# AA

Fri, Feb 4, 2011Hello, my name is Carl and I analyze algorithms.

When I first started grad school, I got roped in to auditing a 700 level, once a week discussion in the computer science department on advanced topics in algorithm analysis (AA). Most of the material came from Donald Knuth’s work. He was relatively new to me at the time and sort of gave me the impression that he had every record in the field.

The professor was skeptical. He seemed to be focused directly at me for the first 30 minutes or so. It seemed he was trying to get me to crack and take off so that they could get down to business. I eventually won him over and discovered I had a knack for it. I lasted about half the semester until other class work made it so that I no longer felt I had the time to attend. What I learned in that class blew my mind and has been a great help to me a few times in my career.

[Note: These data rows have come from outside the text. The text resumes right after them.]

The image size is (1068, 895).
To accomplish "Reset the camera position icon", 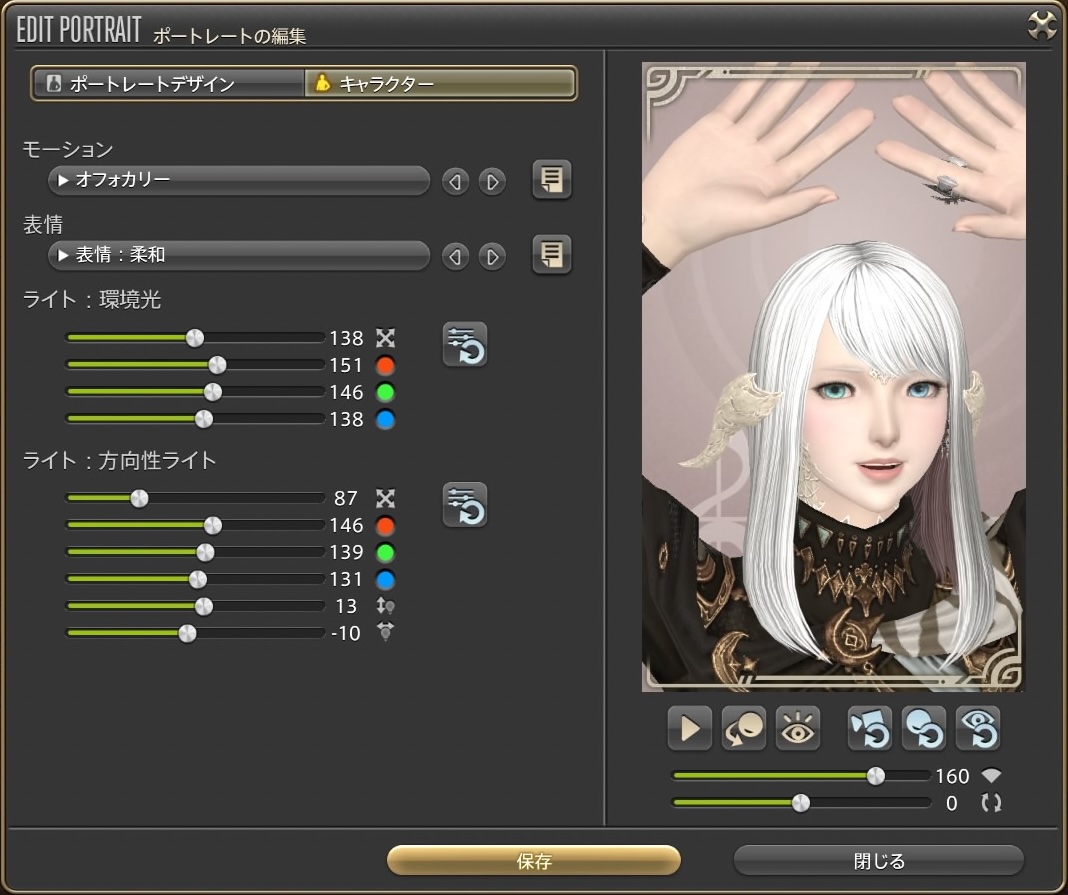I will [870, 728].
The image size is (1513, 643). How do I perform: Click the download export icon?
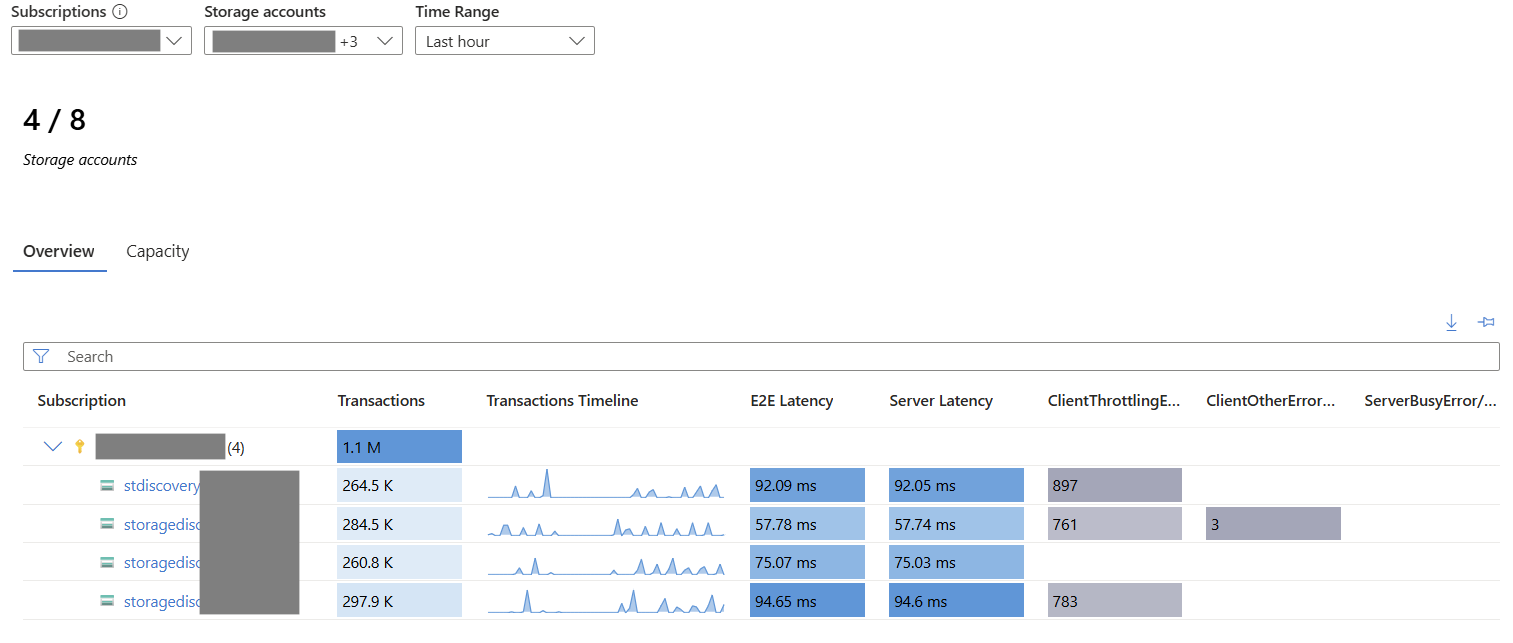(x=1451, y=323)
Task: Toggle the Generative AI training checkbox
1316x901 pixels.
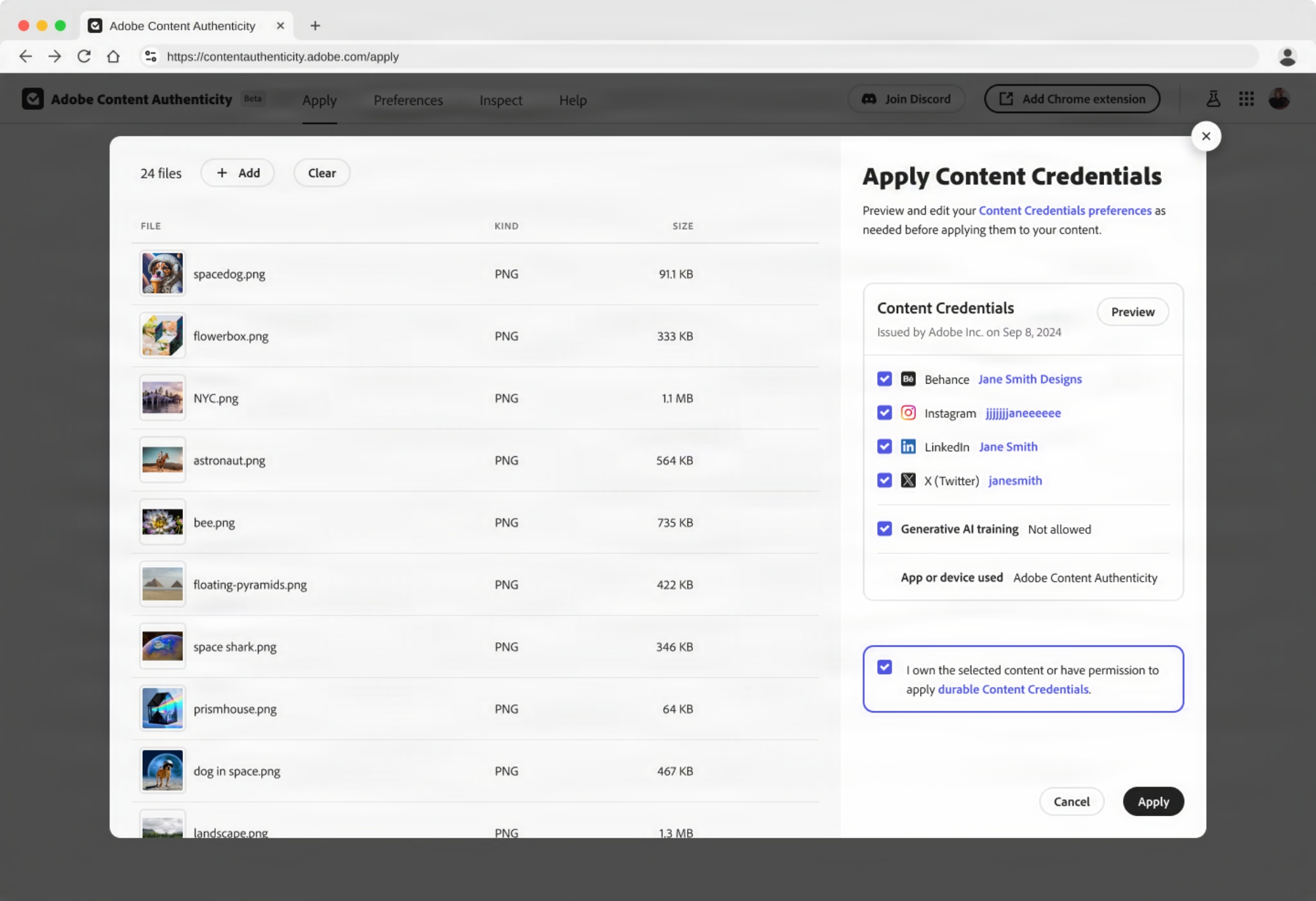Action: [884, 529]
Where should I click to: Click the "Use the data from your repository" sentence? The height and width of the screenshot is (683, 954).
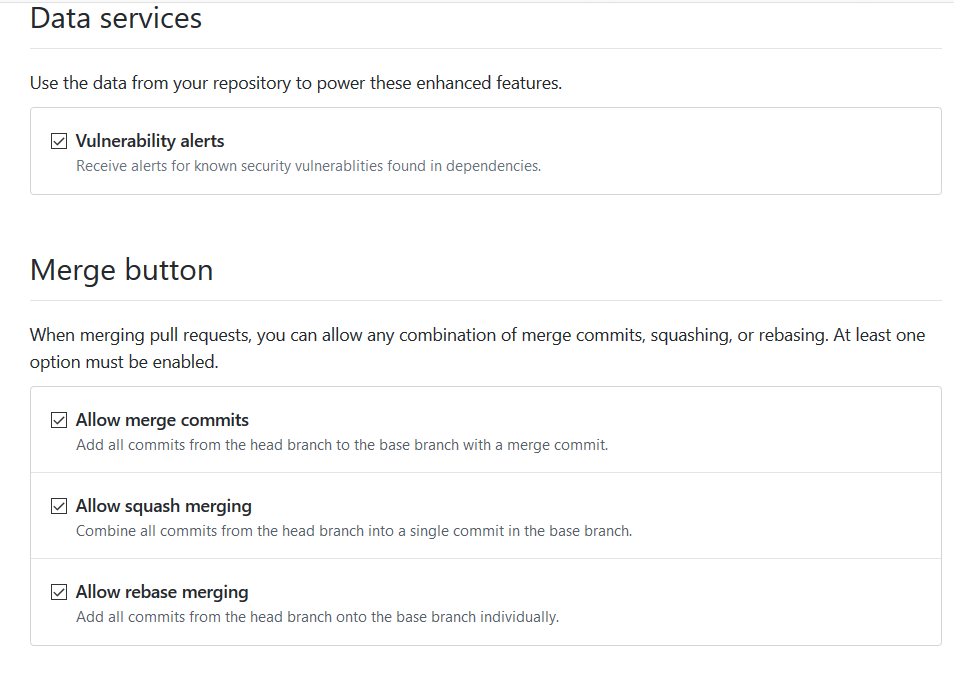(296, 83)
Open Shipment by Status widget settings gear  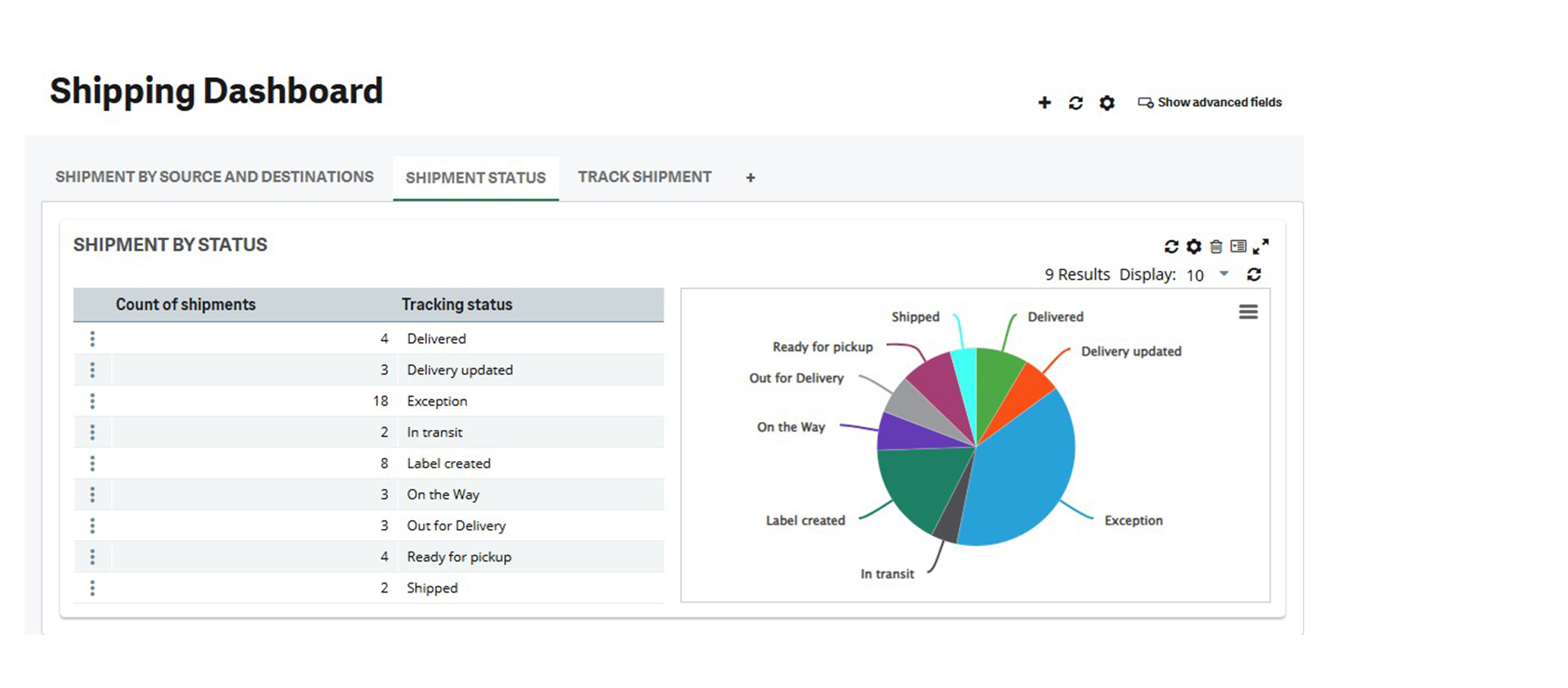(1193, 246)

For those guys, algorithm complexity was everything. Constant factors meant nothing and the thought of actually implementing one of the specific algorithms that we discussed didn’t seem to ever cross their minds. I’m a little more practical. I know that constant factors, especially in a professional field that tends to push the limits of modern hardware, are not always negligible. This complexity analysis stuff, however, can be very practical as I learned through this experience.

I wrote a tool in C++ to check a VLSI layout against the process antenna (or charge collector) design rules. At the time, this was a pretty new constraint and there were no tools that would work on our custom layout format. The basic idea is to add up all of the area of a wire to find the amount of charge that will collect on it during the process of fabricating a chip. If the charge is too much to safely dissipate through a transistor then it could damage the device, rendering it useless. I had a tool that would find connected shapes (connectivity) but the tool was not designed to be used to calculate the surface area of wires. For example, on corners, it would leave out a number of shapes that were not important in calculating resistance or capacitance. The problem was that these “orphaned” shapes were important for what I was doing.

I figured that there weren’t very many of these orphans, so I wrote a nice simple doubly-nested loop to match them up with shapes where they touched. This was an O(N^2) algorithm but it was quick and worked great for developing tests on very small designs. As I tested my tool on larger designs, however, the runtime went from almost instantaneous to minutes, from minutes to hours. From there, I had enough data to tell that running it on our largest design would take months (at least).

In a hurry, I threw together a new algorithm based on one dimensional range trees that would match the orphan shapes (almost all rectangles) with other, connected shapes. I knew that there were better algorithms out there but I already had a range tree implementation handy. Right now, you might be thinking that, in the worst case, this solution is still N^2. (And, in general, you’d be right) My gut told me that this pathological case could never occur in a VLSI design. I was able to prove that it could not occur and was able to compute a lower bound for the algorithm thanks to the experience that I gained in grad school.

I was a little concerned that the solution would not make enough of a difference to save my tool. After all, I knew that the complexity of my algorithm was not optimal. However, the bound I computed was significantly lower and so I set out to implement it. A day or two later, I was able to run the tool with the optimized code. It ran on our largest design in less than a minute. No amount of twiddling constant factors or enabling compiler optimizations could have given me that result. I was amazed and forever sold on the merits of algorithm complexity analysis.